After finding the line with "Viewport: 615px width, 535px height.", restate it and each remaining line of the material word for word, omitting every picture.
*** Opening DATA SECTION ***
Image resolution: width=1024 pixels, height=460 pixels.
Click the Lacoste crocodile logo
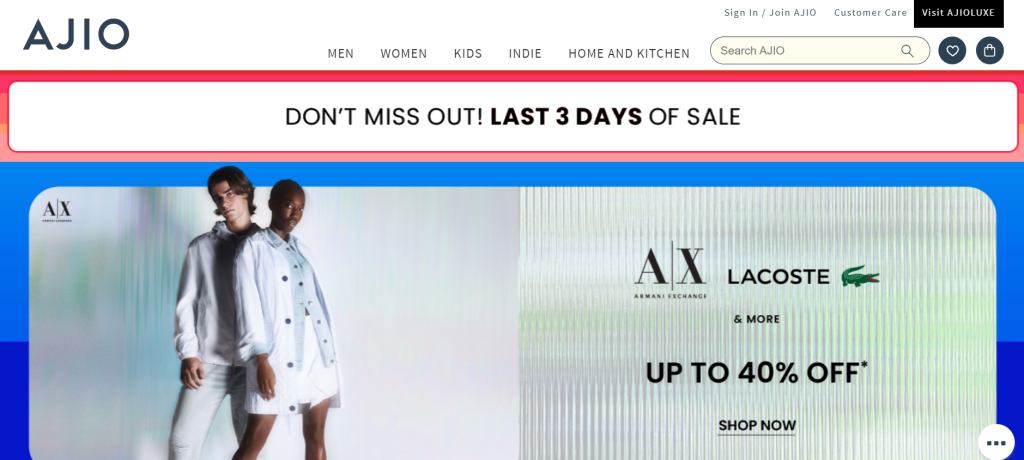860,276
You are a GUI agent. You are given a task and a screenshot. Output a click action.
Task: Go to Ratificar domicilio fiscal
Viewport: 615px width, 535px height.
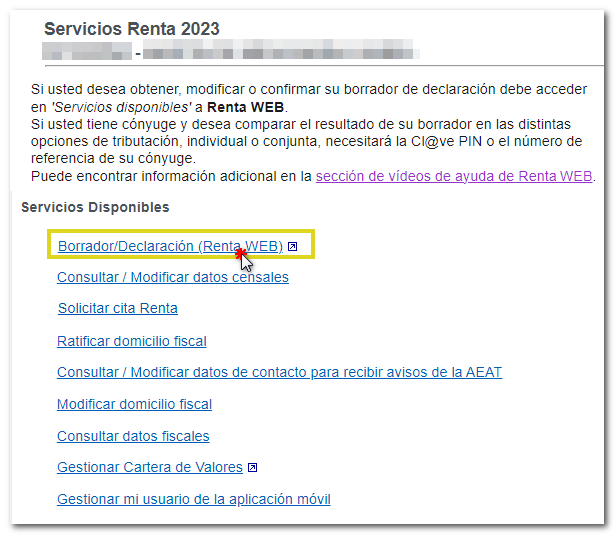click(x=131, y=341)
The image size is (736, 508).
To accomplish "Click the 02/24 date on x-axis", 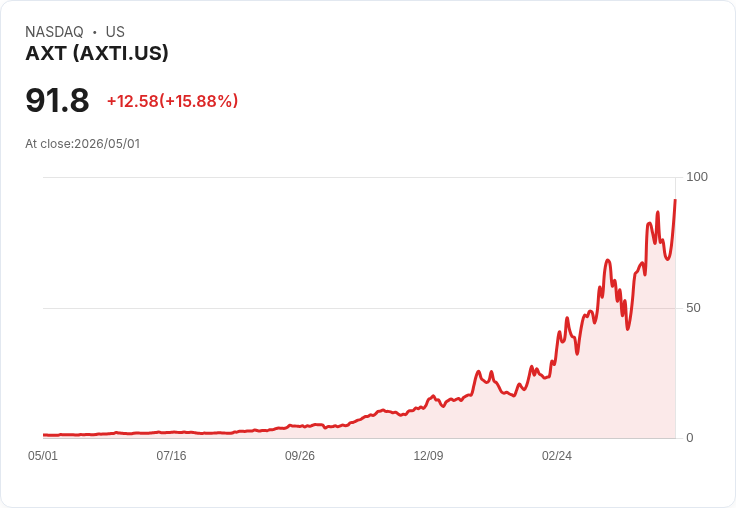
*** Closing DATA SECTION ***
# RESULT BELOW
Viewport: 615px width, 535px height.
click(x=131, y=341)
The image size is (736, 508).
To accomplish "Click the 02/24 date on x-axis", 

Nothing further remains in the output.